**TEXT SECTION**.
And, they say, despite the characterization by several media outlets that those perpetuating the violence are primarily disaffected youth upset with French economic and social policies, the fact the unrest spread so quickly and is virtually limited to Muslim neighborhoods signifies a deeper, ideologically driven motive.
U.S. Rep. Tom Tancredo, R-Colo., in an interview with WND, said he believes the chickens are coming home to roost in France because, for years, the country with the largest Islamic population in Europe has ignored rising Muslim tensions within its own borders. The real issue the French "are now dealing with," he said, "is [that] you cannot integrate some people into your society."
Daniel Pipes, an expert on Islam and the director of the Middle East Forum, a think tank promoting American ideals in that region, thinks the riots in France are a microcosm of the larger radical Islamic goal of gaining a solid foothold in Europe.
"The great majority of Muslims in Europe see themselves as bearers of a superior civilization and see themselves growing prodigiously," he told WND. "Through a cultural, religious and demographic confidence they feel scorn towards European ways and conspire to take it over."
Lee Kaplan, spokesman for United American Committee, an organization striving to educate more Americans to the threat of radical Islam, suggested France's quest to be "evenhanded" in its dealings with its massive Muslim immigration has backfired and now reached a point where Paris has little choice but to meet the problem head-on. In an interview with WND, he suggested that "with 5 million Muslims in France – the most in all of Europe," this week's chaos was inevitable.
Origin of unrest
According to earlier reports, the rioting – which has seen the destruction of hundreds of vehicles, public buses and buildings – began Oct. 27 after the accidental deaths of two Muslim teens. Both boys were electrocuted while hiding from police in an electrical power substation in the Paris suburb of Clichy-sous-Bois. Reports said police were in the area checking identification papers when the two boys ran away from them.
By week's end, riot police and firefighters were battling scores of Muslim rioters, some armed with weapons and Molotov cocktails. A police union official likened the violence to "civil war" in calling for the government to impose a strict curfew as French leaders vowed to restore order in the worst crisis of domestic violence in the country in decades.
As rioting exploded in France, Muslim-influenced unrest also began in Denmark, fueling further speculation that Europe is increasingly under siege by Islamic extremism. In the Danish rioting, Kaplan said, Muslim immigrant youths have even taunted authorities, saying, "This territory belongs to Islam; you don't belong here."
Much of the chaos, analysts said, is tied to the lack of Muslim integration into European society – whether by design or by choice. In France and Denmark alike, many cities dominated by Islamic faithful have been deemed too dangerous for police and are, effectively, "no-go zones."

**TASKS TO COMPLETE**.
a - Answer from the article on the riots in France:
(i) On what date did the rioting begin?
(ii) How many Muslims live in France, according to Lee Kaplan?
(iii) In which Paris suburb was the electrical power substation where the two boys hid?
b - Write the next part of the article on the riots in France, starting after its last sentence.
None of this calls for the lines.

**DATASET**.
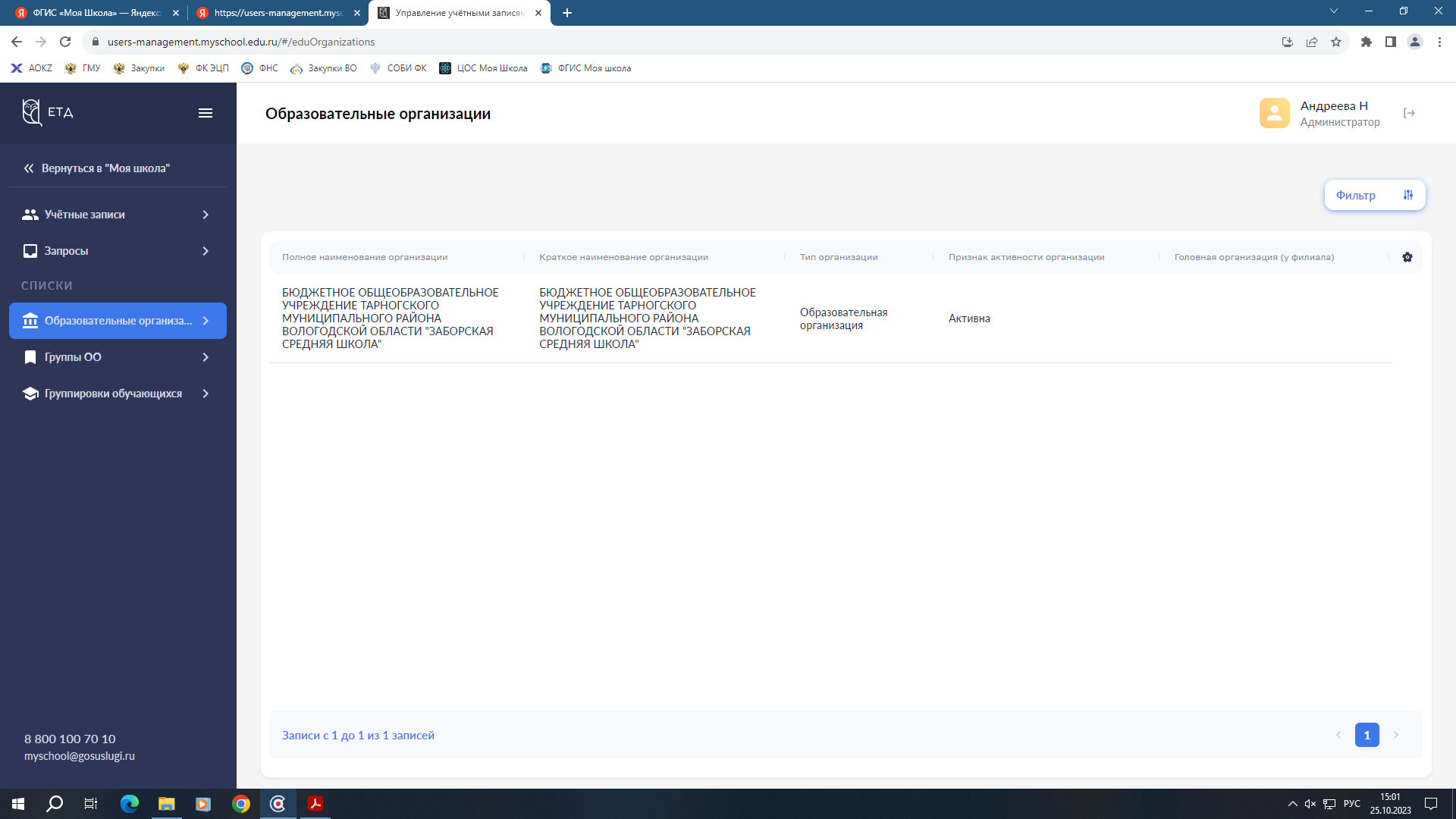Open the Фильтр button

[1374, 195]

---

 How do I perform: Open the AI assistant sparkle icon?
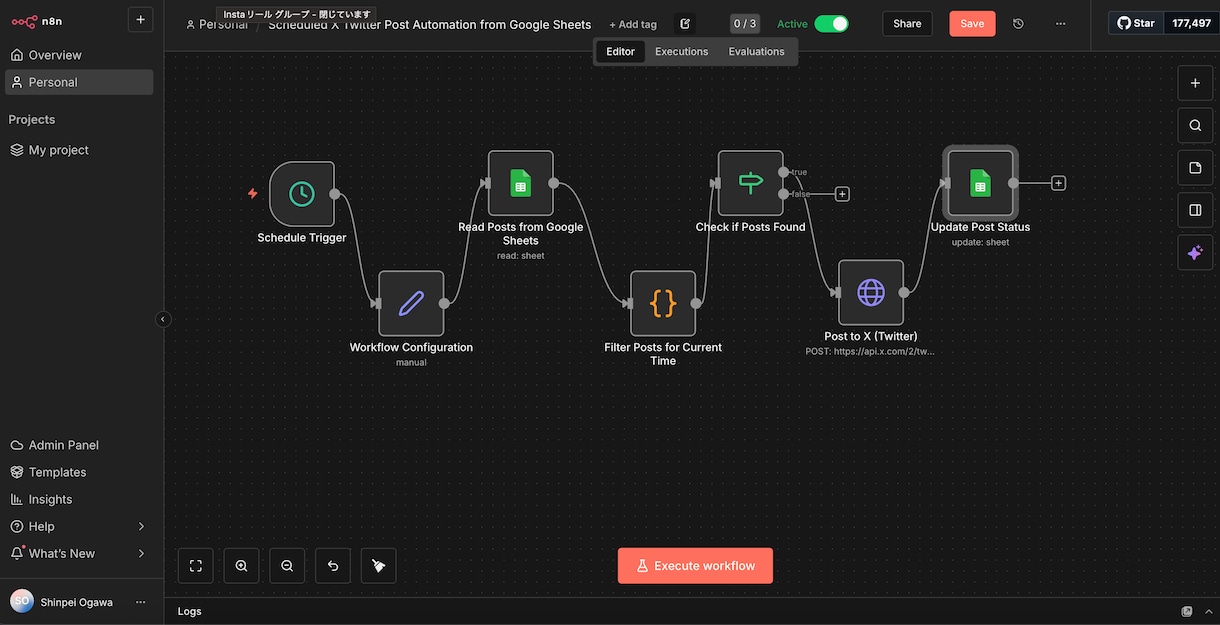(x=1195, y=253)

==

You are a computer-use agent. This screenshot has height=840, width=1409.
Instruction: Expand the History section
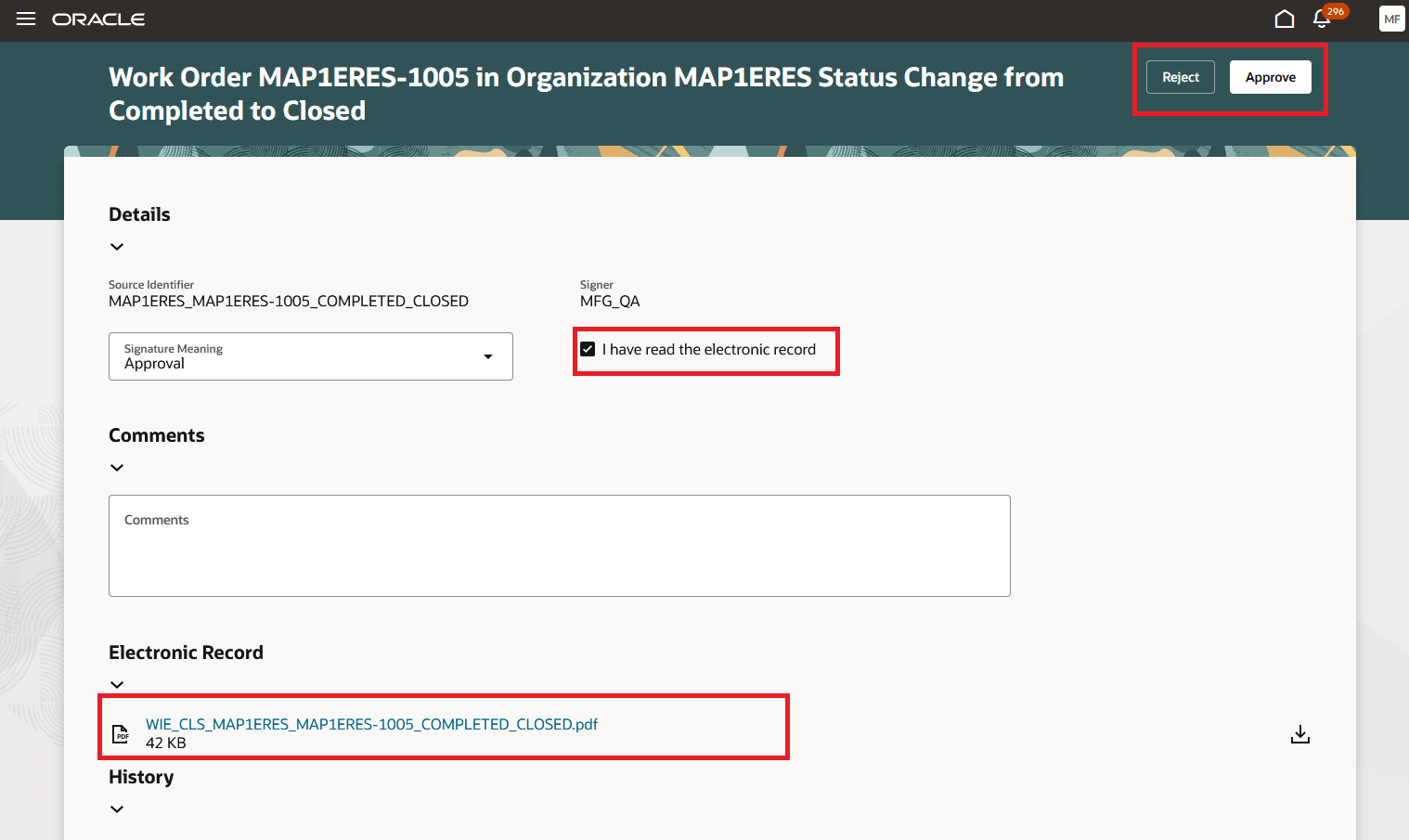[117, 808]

**OUTPUTS FOR THE TASKS**.
a -
(i) Oct. 27
(ii) 5 million
(iii) Clichy-sous-Bois

b -
"The riots typify French reaction to Islamism and spring from a European approach to the Islamic wave of migration into Europe," according to Islam analyst Robert Spencer.
Writing in FrontPage magazine, Spencer explained, "After WWII, the French built so-called 'sink estates' for the workers they encouraged to emigrate to help rebuild the nation, as did Germany."
Most of these workers came from Turkey and colonies in North Africa.
"Instead of planning for their integration into society, however, the French allowed these communities to grow and fester in economic and social isolation," Spencer said. "After two generations, the sink estates have proven to be nothing more than preplanned ghettoes, and the workers have no future except as second-class citizens of the nations they helped rebuild from devastation."
Tancredo believes many Muslims don't want to become "European." And he says the French and Danish riots are part of a larger militant Islamic movement perpetually at odds with the West.
The French "really don't want to integrate and assimilate, I think, the Muslims into French society, but I also think the Muslims are not interested in doing that themselves," he said. "This division, this rampaging nature manifesting itself in these riots and everything else, is an example of the clash of civilizations" he believes threatens Europe and the United States.
"The rioters are part of a population that has never considered itself French," says Spencer, founder of Jihad Watch and author of "The Politically Incorrect Guide to Islam."
Adds Pipes, "Kids burning cars and buildings aren't specifically doing that in an attempt to 'take control.' But I do think that, ultimately, is the significance of what they're doing.
"This isn't comparable to the 1960s race riots in the U.S.," he said. "This does have, deep down, an Islamic agenda of control, even if the kids doing the rioting aren't cognizant of that" at the moment.